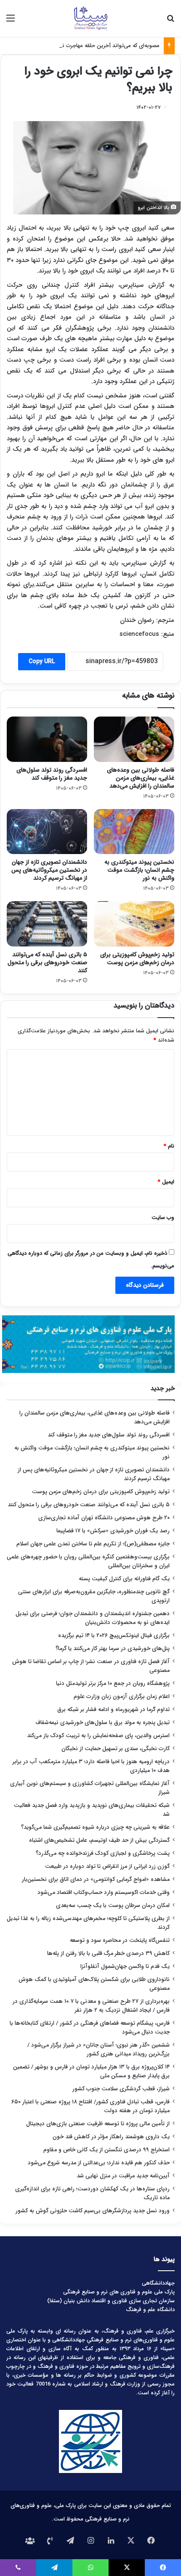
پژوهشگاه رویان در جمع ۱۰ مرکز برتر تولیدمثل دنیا (112, 1683)
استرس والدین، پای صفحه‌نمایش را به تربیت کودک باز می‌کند (98, 1735)
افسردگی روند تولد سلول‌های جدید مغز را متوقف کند (51, 774)
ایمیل (166, 1181)
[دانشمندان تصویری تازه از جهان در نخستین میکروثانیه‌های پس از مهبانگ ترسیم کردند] (47, 831)
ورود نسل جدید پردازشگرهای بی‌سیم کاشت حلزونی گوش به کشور (93, 2210)
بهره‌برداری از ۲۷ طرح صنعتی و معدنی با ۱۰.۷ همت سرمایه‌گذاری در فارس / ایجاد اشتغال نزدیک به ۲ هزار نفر (91, 2006)
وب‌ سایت (163, 1217)
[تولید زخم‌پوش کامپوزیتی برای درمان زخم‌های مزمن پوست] (134, 924)
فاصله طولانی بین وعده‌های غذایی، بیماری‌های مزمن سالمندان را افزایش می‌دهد (140, 778)
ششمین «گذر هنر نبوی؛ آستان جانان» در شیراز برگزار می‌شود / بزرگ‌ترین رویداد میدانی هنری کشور (98, 2049)
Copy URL (42, 661)
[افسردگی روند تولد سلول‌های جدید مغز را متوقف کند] (47, 739)
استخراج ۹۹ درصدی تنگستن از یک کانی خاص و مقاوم (106, 2149)
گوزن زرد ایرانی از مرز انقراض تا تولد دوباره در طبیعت (107, 1866)
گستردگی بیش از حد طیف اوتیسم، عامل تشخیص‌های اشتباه (99, 1840)
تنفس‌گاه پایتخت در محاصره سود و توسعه (120, 1940)
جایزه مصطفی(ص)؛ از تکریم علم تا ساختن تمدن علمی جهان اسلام (93, 1543)
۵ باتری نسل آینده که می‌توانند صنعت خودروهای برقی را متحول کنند (47, 962)
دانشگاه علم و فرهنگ (150, 2309)
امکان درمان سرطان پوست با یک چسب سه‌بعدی (113, 1905)
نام (169, 1146)
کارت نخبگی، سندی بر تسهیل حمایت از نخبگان (115, 1748)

****************

-- TASK GOAL --
From the first line of the listing above, repeat every line through the one holding "امکان درمان سرطان". Both ends count, and pictures stay out.

-- REPLY --
پژوهشگاه رویان در جمع ۱۰ مرکز برتر تولیدمثل دنیا (112, 1683)
استرس والدین، پای صفحه‌نمایش را به تربیت کودک باز می‌کند (98, 1735)
افسردگی روند تولد سلول‌های جدید مغز را متوقف کند (51, 774)
ایمیل (166, 1181)
[دانشمندان تصویری تازه از جهان در نخستین میکروثانیه‌های پس از مهبانگ ترسیم کردند] (47, 831)
ورود نسل جدید پردازشگرهای بی‌سیم کاشت حلزونی گوش به کشور (93, 2210)
بهره‌برداری از ۲۷ طرح صنعتی و معدنی با ۱۰.۷ همت سرمایه‌گذاری در فارس / ایجاد اشتغال نزدیک به ۲ هزار نفر (91, 2006)
وب‌ سایت (163, 1217)
[تولید زخم‌پوش کامپوزیتی برای درمان زخم‌های مزمن پوست] (134, 924)
فاصله طولانی بین وعده‌های غذایی، بیماری‌های مزمن سالمندان را افزایش می‌دهد (140, 778)
ششمین «گذر هنر نبوی؛ آستان جانان» در شیراز برگزار می‌شود / بزرگ‌ترین رویداد میدانی هنری کشور (98, 2049)
Copy URL (42, 661)
[افسردگی روند تولد سلول‌های جدید مغز را متوقف کند] (47, 739)
استخراج ۹۹ درصدی تنگستن از یک کانی خاص و مقاوم (106, 2149)
گوزن زرد ایرانی از مرز انقراض تا تولد دوباره در طبیعت (107, 1866)
گستردگی بیش از حد طیف اوتیسم، عامل تشخیص‌های اشتباه (99, 1840)
تنفس‌گاه پایتخت در محاصره سود و توسعه (120, 1940)
جایزه مصطفی(ص)؛ از تکریم علم تا ساختن تمدن علمی جهان اسلام (93, 1543)
۵ باتری نسل آینده که می‌توانند صنعت خودروهای برقی را متحول کنند (47, 962)
دانشگاه علم و فرهنگ (150, 2309)
امکان درمان سرطان پوست با یک چسب سه‌بعدی (113, 1905)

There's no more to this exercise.